**What this task involves:** Return the listing below exactly as it stands. Pictures stay out.

Content starts

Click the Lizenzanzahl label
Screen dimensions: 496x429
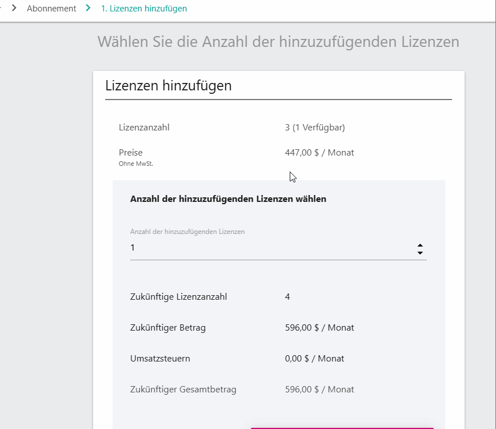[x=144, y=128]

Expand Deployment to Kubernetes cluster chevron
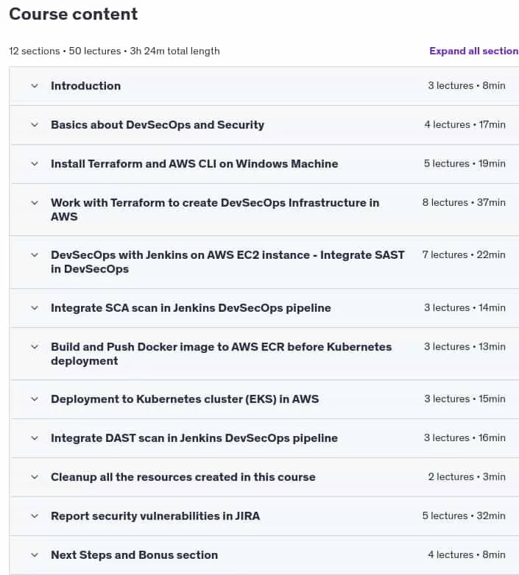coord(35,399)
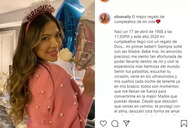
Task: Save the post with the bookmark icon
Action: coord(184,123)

Content ends

**Written answer:**
Click the Lizenzanzahl label
Screen dimensions: 496x429
[x=144, y=128]

Expand Deployment to Kubernetes cluster chevron
coord(35,399)
Task: Save the post with the bookmark icon
Action: coord(184,123)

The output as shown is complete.